What is needed. Only the lines holding the word "icon" are wanted; copy each of them from the listing.

Provided records.

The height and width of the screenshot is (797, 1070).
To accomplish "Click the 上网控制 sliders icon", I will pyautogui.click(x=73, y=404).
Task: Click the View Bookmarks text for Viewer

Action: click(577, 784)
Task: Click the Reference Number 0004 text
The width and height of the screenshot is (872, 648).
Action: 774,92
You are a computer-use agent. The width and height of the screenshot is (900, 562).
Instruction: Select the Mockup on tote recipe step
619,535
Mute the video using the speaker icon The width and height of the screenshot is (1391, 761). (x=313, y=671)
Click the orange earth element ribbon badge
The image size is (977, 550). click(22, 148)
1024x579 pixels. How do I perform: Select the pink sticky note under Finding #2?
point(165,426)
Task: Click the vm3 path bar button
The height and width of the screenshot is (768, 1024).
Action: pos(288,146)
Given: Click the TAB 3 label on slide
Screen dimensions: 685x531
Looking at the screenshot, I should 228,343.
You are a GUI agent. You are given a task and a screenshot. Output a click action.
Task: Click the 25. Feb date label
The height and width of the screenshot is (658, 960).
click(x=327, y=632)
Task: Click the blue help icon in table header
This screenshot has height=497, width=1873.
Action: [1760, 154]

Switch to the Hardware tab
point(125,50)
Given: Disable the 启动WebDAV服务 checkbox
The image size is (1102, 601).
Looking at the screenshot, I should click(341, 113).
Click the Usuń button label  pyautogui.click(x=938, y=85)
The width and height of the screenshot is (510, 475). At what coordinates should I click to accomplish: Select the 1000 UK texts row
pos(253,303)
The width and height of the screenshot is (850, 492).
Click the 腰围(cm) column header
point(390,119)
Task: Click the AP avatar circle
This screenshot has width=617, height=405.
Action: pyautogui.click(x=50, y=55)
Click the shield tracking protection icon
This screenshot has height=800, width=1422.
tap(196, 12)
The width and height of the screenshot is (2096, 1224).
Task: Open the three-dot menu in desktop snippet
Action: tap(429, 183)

Answer section.
To accomplish "Click the 上网控制 sliders icon", I will pyautogui.click(x=73, y=404).
Mute the video using the speaker icon The width and height of the screenshot is (1391, 761). (x=313, y=671)
Task: Click the blue help icon in table header
Click the shield tracking protection icon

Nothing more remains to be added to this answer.